His wife was working in the School of Art at Texas Tech when they met, so perhaps Flueckiger finally married art and architecture after all.
“The project I am most proud of is the home I built with my wife,” Flueckiger said of their unique house near campus. “Living in your own design sure has a way of turning into a never-ending project.”
The family home is one of many projects that Flueckiger has taken on since coming to West Texas. He designed the well-known studios for the Charles Adams Studio Project (CASP), providing a place for artists to live during their residency programs.
The boxcar-style studios merge Flueckiger's mastery of minimalist space with a tip-of-the-hat to the railroads just east of the studio.
Flueckiger also is well known for his creation of the “Sustainable Cabin” that sits in Crowell, Texas. Completed in 2010, the cabin represented a problem that Flueckiger invited his students to solve.
“The challenge was to build a structure that was more than just sustainable,” Flueckiger said. “It had to operate entirely off the conventional power grid, utilizing rainwater harvesting, waste composting, photovoltaic solar-power and passive solar design.”
The cabin also had to be built under significant budgetary constraints due to its remote location. Rather than selling it as a residence, the cabin serves as a not-for-profit experimental research station for students studying sustainable design.
Flueckiger's latest challenge has been transitioning into the role of interim dean. Stepping into leadership during the summer of 2021, Flueckiger is leading the college during a pivotal time in its history.
“We saw a 9% increase in new students this academic year,” Flueckiger said. “There has never been a year where the college grew that much before.”
Flueckiger attributes some of that to pandemic restrictions finally lessening, but another reason for the surge in enrollment is the times we're living in. With environmental challenges at an all-time high, dwindling resources, accessibility demands and emerging technology, the world needs visionary architects more than ever.
“We must be witnesses to our times,” Flueckiger said. “Buildings will tell the stories of their times. We want our students to go on and build things that tell the story of what's happening right now and solve the problems we're facing.”
To achieve this, architecture is headed in a more cross-disciplinary direction than ever.
One example of this is the college's health care facilities design program. Led by Saif Haq, a professor in the College of Architecture, the program offers a post-professional certificate that can be used to design spaces that positively affect patient outcomes.
Haq is especially equipped to lead this program due to his background in public health and nursing.

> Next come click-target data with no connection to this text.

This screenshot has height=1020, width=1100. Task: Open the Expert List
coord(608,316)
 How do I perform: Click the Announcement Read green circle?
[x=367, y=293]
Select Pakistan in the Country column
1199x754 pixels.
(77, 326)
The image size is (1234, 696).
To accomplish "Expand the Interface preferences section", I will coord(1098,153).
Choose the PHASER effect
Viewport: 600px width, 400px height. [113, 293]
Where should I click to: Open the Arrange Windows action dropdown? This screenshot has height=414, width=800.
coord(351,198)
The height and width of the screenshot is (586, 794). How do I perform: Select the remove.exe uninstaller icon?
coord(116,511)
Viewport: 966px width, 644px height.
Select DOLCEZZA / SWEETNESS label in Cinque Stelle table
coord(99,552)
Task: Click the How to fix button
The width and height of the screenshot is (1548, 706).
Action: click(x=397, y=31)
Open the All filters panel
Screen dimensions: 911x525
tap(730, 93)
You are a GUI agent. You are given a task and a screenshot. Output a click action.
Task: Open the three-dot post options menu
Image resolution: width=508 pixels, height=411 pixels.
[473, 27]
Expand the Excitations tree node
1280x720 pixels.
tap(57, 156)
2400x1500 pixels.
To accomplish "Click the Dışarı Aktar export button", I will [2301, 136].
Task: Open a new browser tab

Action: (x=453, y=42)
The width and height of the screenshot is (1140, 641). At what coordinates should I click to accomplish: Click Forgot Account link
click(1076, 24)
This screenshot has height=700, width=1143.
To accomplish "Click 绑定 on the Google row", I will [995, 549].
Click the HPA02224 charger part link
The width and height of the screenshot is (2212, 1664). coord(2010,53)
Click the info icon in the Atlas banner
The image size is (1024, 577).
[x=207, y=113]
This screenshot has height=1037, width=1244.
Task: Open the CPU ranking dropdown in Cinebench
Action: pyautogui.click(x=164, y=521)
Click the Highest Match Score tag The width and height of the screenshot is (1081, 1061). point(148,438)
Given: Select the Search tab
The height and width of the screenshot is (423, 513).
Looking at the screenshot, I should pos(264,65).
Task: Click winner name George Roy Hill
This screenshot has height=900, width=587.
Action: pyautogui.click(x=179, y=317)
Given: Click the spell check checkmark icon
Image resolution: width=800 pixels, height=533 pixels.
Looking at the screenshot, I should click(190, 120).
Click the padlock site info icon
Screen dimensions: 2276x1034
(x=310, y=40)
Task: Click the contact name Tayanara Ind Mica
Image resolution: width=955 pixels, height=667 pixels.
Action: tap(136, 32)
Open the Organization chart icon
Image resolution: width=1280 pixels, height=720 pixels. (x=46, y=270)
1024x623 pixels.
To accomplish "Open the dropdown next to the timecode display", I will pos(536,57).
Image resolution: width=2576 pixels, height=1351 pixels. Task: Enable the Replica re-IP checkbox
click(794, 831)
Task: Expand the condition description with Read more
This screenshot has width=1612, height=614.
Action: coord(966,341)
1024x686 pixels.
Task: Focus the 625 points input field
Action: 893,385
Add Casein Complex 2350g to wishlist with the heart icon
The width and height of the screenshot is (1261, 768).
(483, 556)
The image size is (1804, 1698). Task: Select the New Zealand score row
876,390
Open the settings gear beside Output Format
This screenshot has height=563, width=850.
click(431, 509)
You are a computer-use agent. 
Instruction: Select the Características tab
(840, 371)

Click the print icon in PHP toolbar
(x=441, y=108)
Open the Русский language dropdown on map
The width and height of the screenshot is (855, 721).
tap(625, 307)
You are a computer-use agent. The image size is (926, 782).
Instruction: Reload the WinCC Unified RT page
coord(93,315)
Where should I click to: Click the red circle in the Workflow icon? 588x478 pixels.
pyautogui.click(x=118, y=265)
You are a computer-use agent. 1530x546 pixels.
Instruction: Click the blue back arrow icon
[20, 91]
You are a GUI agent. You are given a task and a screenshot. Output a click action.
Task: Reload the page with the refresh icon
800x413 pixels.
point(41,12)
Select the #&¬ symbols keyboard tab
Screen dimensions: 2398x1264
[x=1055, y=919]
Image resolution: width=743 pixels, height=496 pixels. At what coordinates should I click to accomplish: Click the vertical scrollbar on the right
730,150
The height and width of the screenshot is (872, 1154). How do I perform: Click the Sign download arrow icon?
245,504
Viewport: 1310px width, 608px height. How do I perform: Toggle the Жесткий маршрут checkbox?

But there are endless examples of individuals using architectural design to solve problems throughout the world.
It is this kind of growth and collaboration that Flueckiger hopes to see more of in the years to come.
While Flueckiger's own research often demonstrates that bigger is not always better when it comes to housing, he would tell you that is not true at Texas Tech.
“This 360-degree horizon we have on the South Plains defines us as people and as architects,” Flueckiger said. “Every architect's design is influenced by where they reside. My hope is that our students' ideas are as expansive as the West Texas horizon.”